『善鬼の面』の紹介文について、「小間物屋であるしまがら屋の与」から始まり「誘拐した豪商の家に行くが…。」までの部分を、「小間物屋」を「呉服屋」に変えて書き直してください。

## 課題文
☆ ☆ ☆ ☆ ☆

善鬼の面 大江戸定年組 風野真知雄

●善鬼の面 大江戸定年組 風野真知雄

 大江戸定年組シリーズの第6作。町方同心の藤村慎三郎、三千五百石の旗本夏木忠継、町人の七福仁佐衛門はそれぞれ隠居をし、息子に家督を譲った。仲の良い3人は景色の良い家を探し、そこを「初秋亭」と名付け、隠れ家とすることに。しかしただ景色を観ているだけでは飽き足らず、様々な厄介事を解決するために奔走し始める。以下の5編からなる。

 

「善鬼の面」

 小間物屋であるしまがら屋の与左衛門が初秋亭に相談に来る。与左衛門の兄与一郎は、初秋亭3人の幼馴染だった。与左衛門の息子三之助が面を被って街を歩いているという。藤村たちは三之助の後をつける。彼の被っている面が有名な面師、猿沢月斎の作であることがわかる。三之助は猿沢が誘拐されたことを怒り面を被っていたのだった。藤村たちは猿沢を誘拐した豪商の家に行くが…。

 

「幽霊の得」

 居酒屋海の牙で飲んでいた藤村たちは幽霊駕籠の噂を聞く。客を乗せるが具合が悪いとすぐに降ろされてしまう。そばにある駕籠屋を紹介してもらいその店に行くと、それは去年死んだヤツだと言われる、という話。ある宴席に出た仁左衛門が帰りにその幽霊駕籠に出くわす。仁左衛門たちは幽霊駕籠について調べ始めるが真相はわからなかった。藤村の息子康四郎は芸者の小助と付き合っていたが、小助に幽霊駕籠の話をした際、小助の話から真相を見抜く。

☆ ☆ ☆ ☆ ☆

## データ抜粋

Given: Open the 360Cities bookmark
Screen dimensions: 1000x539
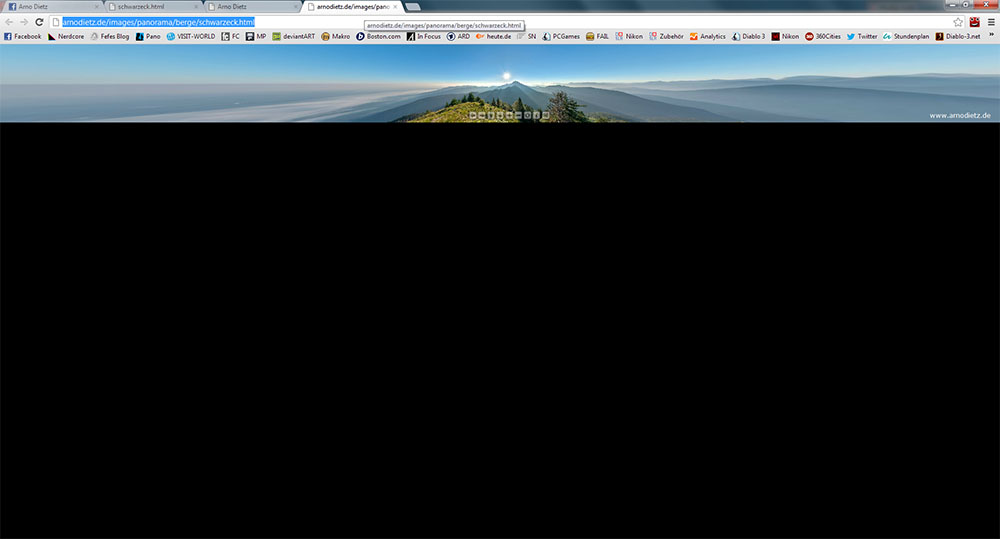Looking at the screenshot, I should pyautogui.click(x=823, y=36).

☆ ☆ ☆ ☆ ☆

## 解答
呉服屋であるしまがら屋の与左衛門が初秋亭に相談に来る。与左衛門の兄与一郎は、初秋亭3人の幼馴染だった。与左衛門の息子三之助が面を被って街を歩いているという。藤村たちは三之助の後をつける。彼の被っている面が有名な面師、猿沢月斎の作であることがわかる。三之助は猿沢が誘拐されたことを怒り面を被っていたのだった。藤村たちは猿沢を誘拐した豪商の家に行くが…。